天正9年(1581年)12月には、勝頼の寵臣だったち言われる、長坂長閑、跡部勝資らを憎み、織田信長に内通し始めました。(勝頼が娘を信君の嫡男に娶らせる約束を反故として、武田信豊の子に娶らせることにしたのに激怒し、家康に降ったという説もあります。)

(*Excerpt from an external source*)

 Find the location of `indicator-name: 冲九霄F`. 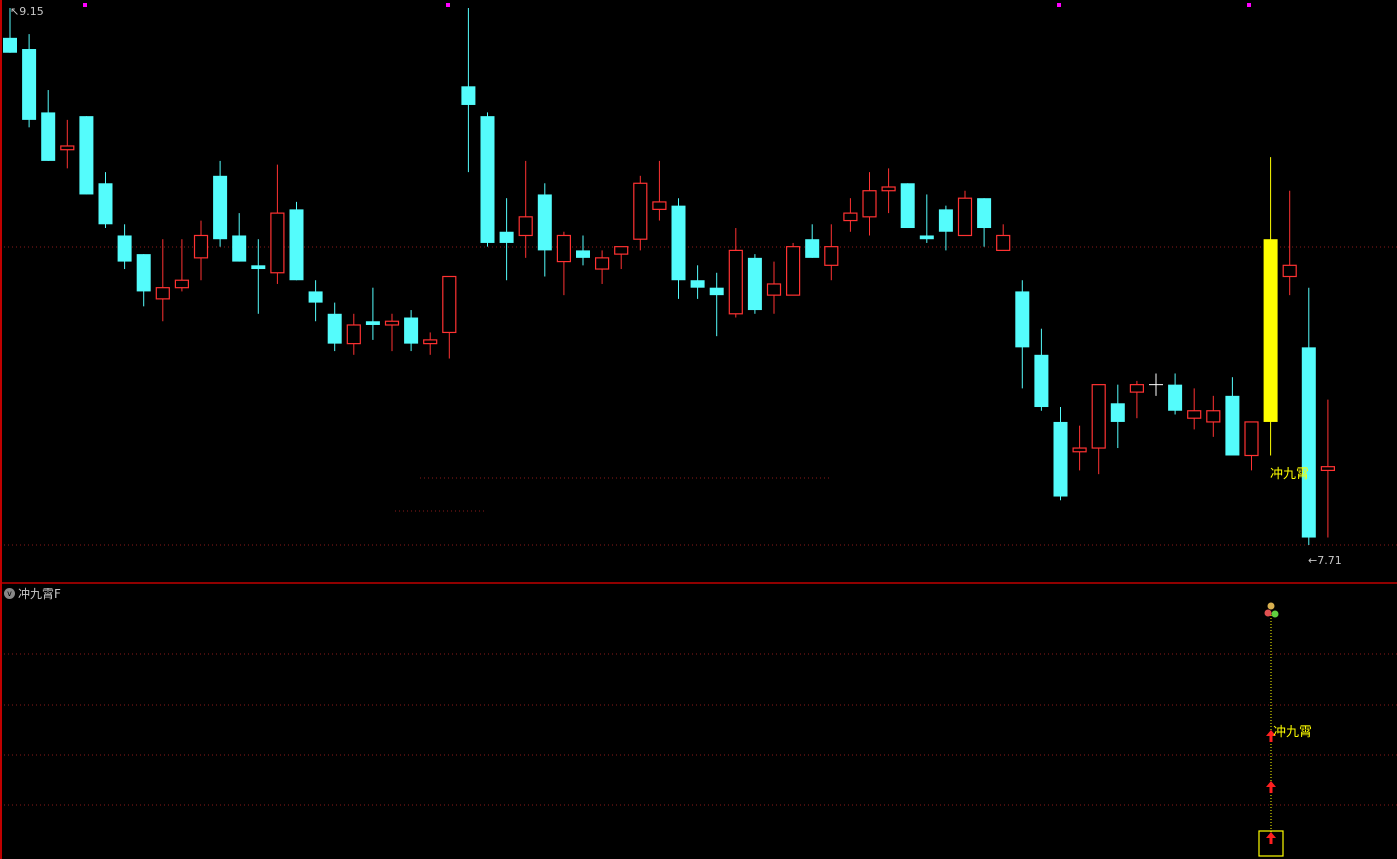

indicator-name: 冲九霄F is located at coordinates (40, 594).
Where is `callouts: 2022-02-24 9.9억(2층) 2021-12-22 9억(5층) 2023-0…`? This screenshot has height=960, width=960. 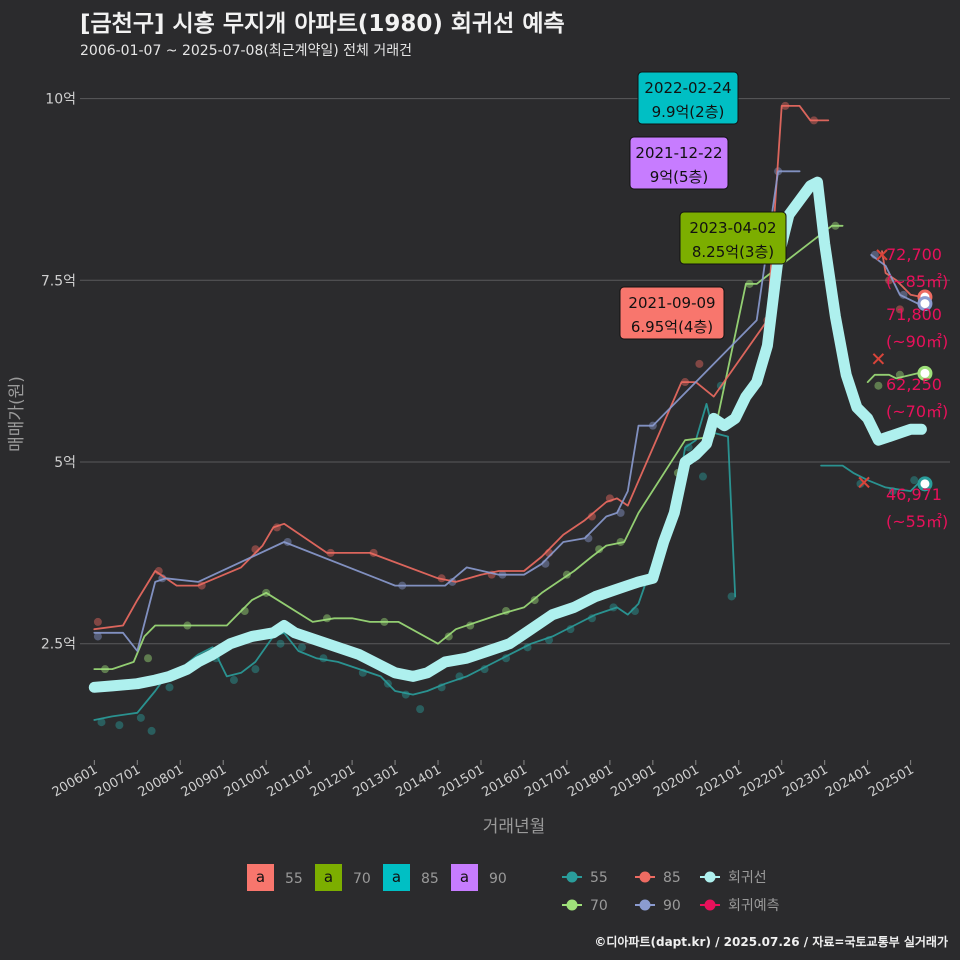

天正10年(1582年)2月25日、織田信忠の甲斐侵攻に際しては、2月25日に甲府にいた人質を逃亡させ、甲斐一国の信君への拝領と武田氏の名跡継承を条件に、2月末に徳川家康の誘いに乗り、信長に内応。 その結果、信君は織田政権から、甲斐河内領と駿河江尻領を安堵された織田氏の従属国衆となり、徳川家康の与力として位置づけられました。

 

その最期

同年5月には信長への御礼言上のため家康に随行して上洛し、近江国安土において信長に謁見します。
この後も家康とともに堺を遊覧した翌日の6月2日、京都へ向かう途上で本能寺の変が起きます。こうして、家康と共に畿内を脱しようとしますがその途上で梅雪は死亡しました。

この死については諸説あり、
・『フロイス日本史』では、梅雪は家康一行から遅れて移動していたところを一揆の執拗な襲撃に遭い殺害された
・『東照宮御実紀』では、梅雪が家康を疑い別行動を取ったところを、光秀から家康追討の命を受けた一揆勢によって家康と誤認されて宇治田原で殺害された
などといくつかの資料が存在します。

一方、梅雪と別行動を取ったとされる家康は、服部半蔵などの力を借りて、なんとか三河国に帰国することが出来ました(伊賀越え)。